Yes, this is a great Pelly production. Very reminiscent of Duck Soup, some quite amusing and the basic premise is as perverse as a Marx brothers movie would have allowed. The Duchesse's attitude to war, for instance is a bitterly funny little pill.
The music is good, slightly memorable
but the production is great and Felicity Lott shines in this field, in the Belle Helene as well.


----------



## Birmanbass (Jun 1, 2021)

xv12commander said:


> Hi! I've discovered sometime ago this absolutely adorable operetta called "La Grande Duchesse de Gerolstein" by Offenbach, I feel classical music is powerful but very serious in general (especially opera), but this operetta feels almost like an animated movie! It's lighthearted and funny but also charmy and a bit intense/interesting as a story in some parts, plus, it's wonderfully acted by a genius actress and beautiful singer as Felicity Lott. I feel this cast in general is the best one I've found anywhere for this operetta (link below). Did you also felt the same about this operetta? Have you seen it?
> 
> Btw I also think the operetta genre is very important because it's easier to use for introducing new people to classical opera music, indeed they may reject or not like the "overseriousness" or dramatic spirit or regular opera, at first, but it's definitely easier to enjoy and relate to operetta works which are delightful to hear and almost look like a cartoon to watch, plus, there are also some very funny moments... At least this worked for me.

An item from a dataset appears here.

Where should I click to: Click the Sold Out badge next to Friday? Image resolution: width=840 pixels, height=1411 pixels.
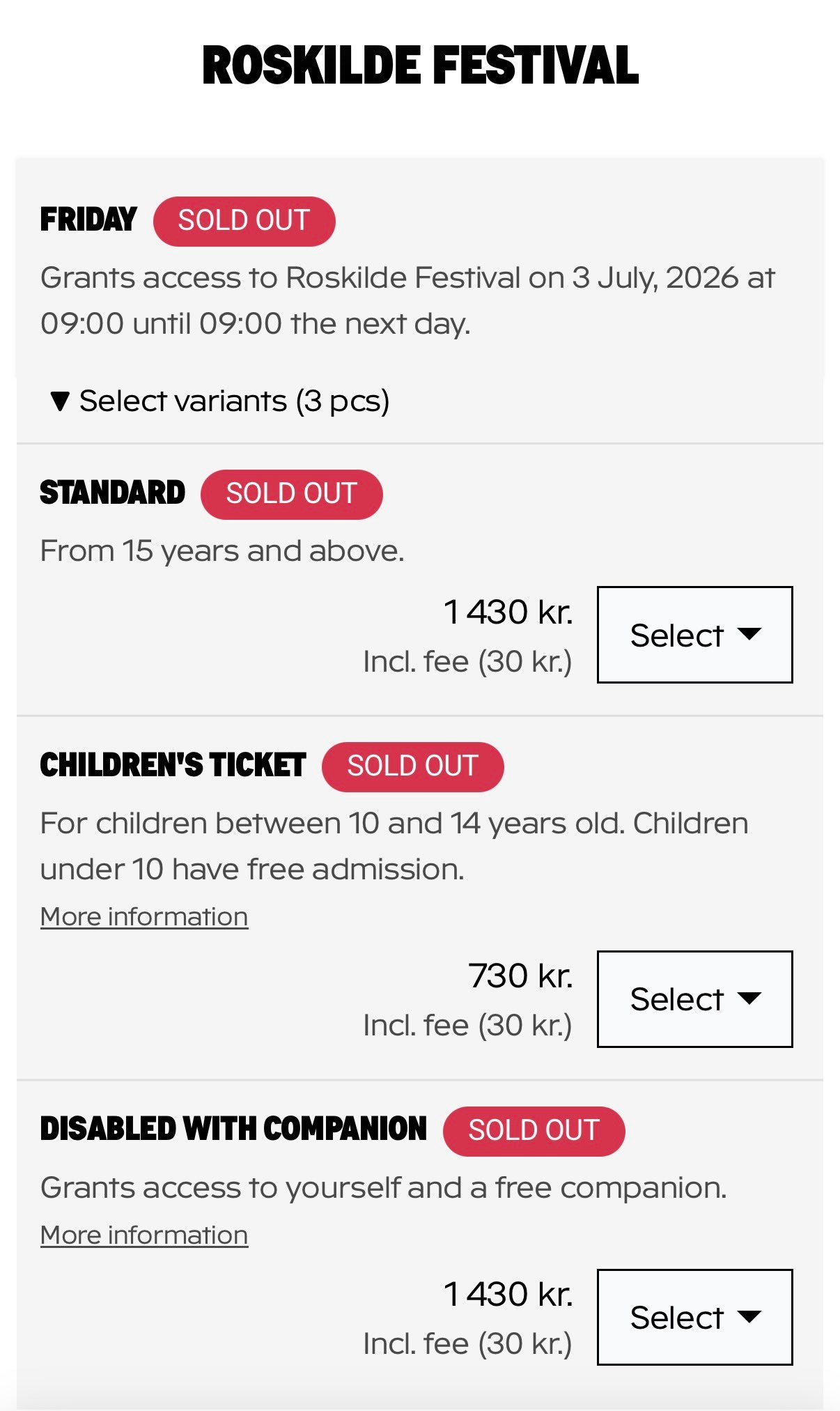(x=244, y=221)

For this reason I've also edited this "highlights" video if someone did not see the operetta or is non-expert and wanted to have an idea, however in the description below you'll find the full video!


Yes a fun production...it was often said about Offenbach, "Offenbach but never bite". It could be rediscovered today as a long lost work from Gilbert and Sullivan, and no-one would be any wiser.


----------